In denying the divinity of Christ, Arius denied that there are three Persons in God. Arius' chief opponent, Athanasius, upheld the orthodox doctrine that there are three Persons in one God, and the orthodox view prevailed at the Council of Nicaea, from which we get the Nicene Creed, recited in most Christian churches every Sunday.

(The Council of Nicaea also gives us a wonderful example of how a real bishop deals with a heretic: Confronted with Arius' blasphemous views, Saint Nicholas of Myra—the man best known today as Santa Claus—marched across the council floor and slapped Arius across the face. See the biography of Saint Nicholas of Myra for the whole story.)
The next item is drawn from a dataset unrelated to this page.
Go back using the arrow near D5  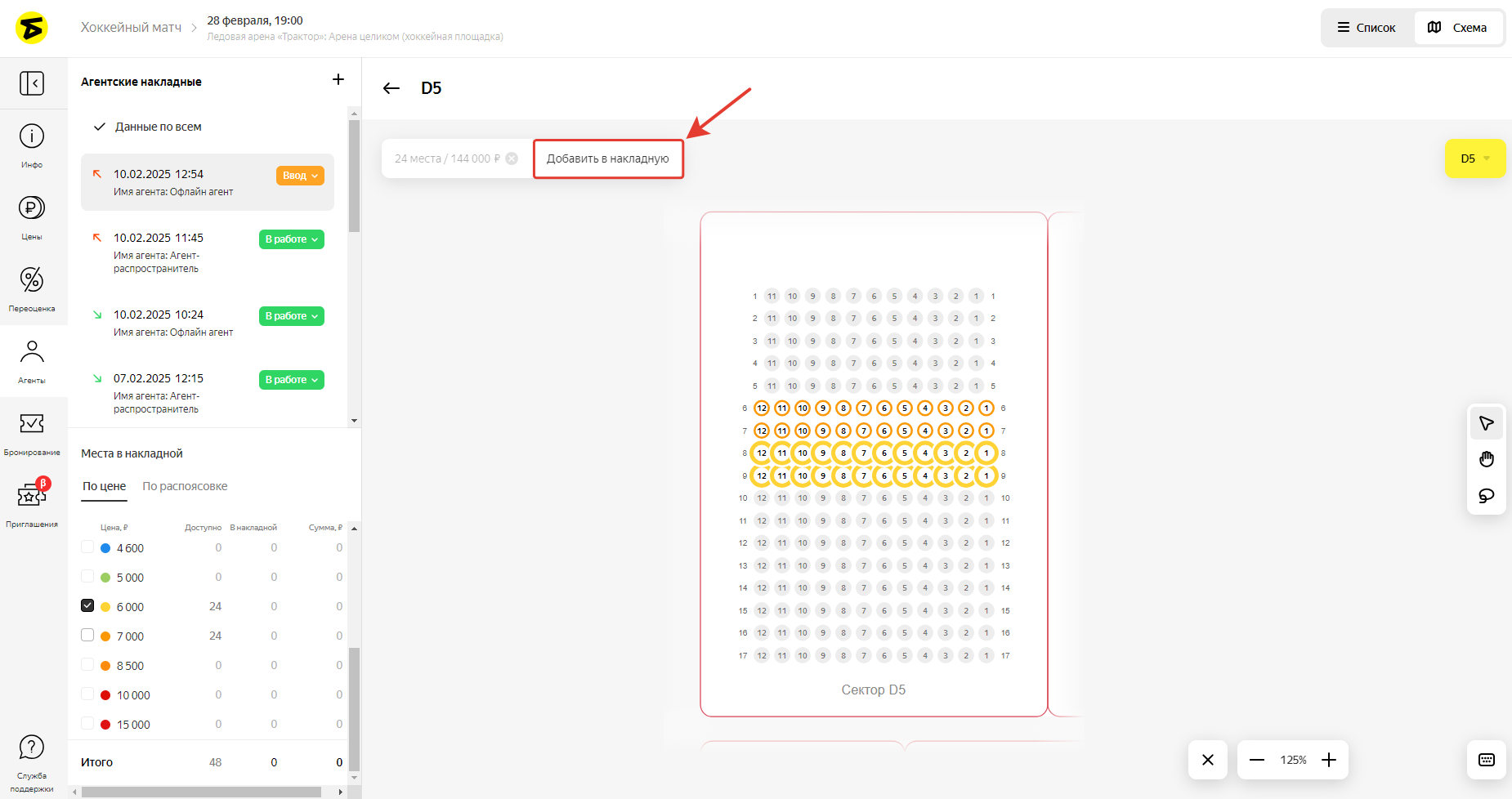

To stress the doctrine of the Trinity, other Fathers of the Church, such as St. Ephrem the Syrian, composed prayers and hymns that were recited in the Church's liturgies and on Sundays as part of the Divine Office, the official prayer of the Church. Eventually, a special version of this office began to be celebrated on the Sunday after Pentecost, and the Church in England, at the request of St. Thomas à Becket (1118-70), was granted permission to celebrate Trinity Sunday. The celebration of Trinity Sunday was extended to the entire Church by Pope John XXII (1316-34).

For many centuries, the Athanasian Creed, traditionally ascribed to Saint Athanasius, was recited at Mass on Trinity Sunday. While seldom read today, this beautiful and theologically rich exposition of the doctrine of the Holy Trinity can be read privately or recited with your family on Trinity Sunday to revive this ancient tradition.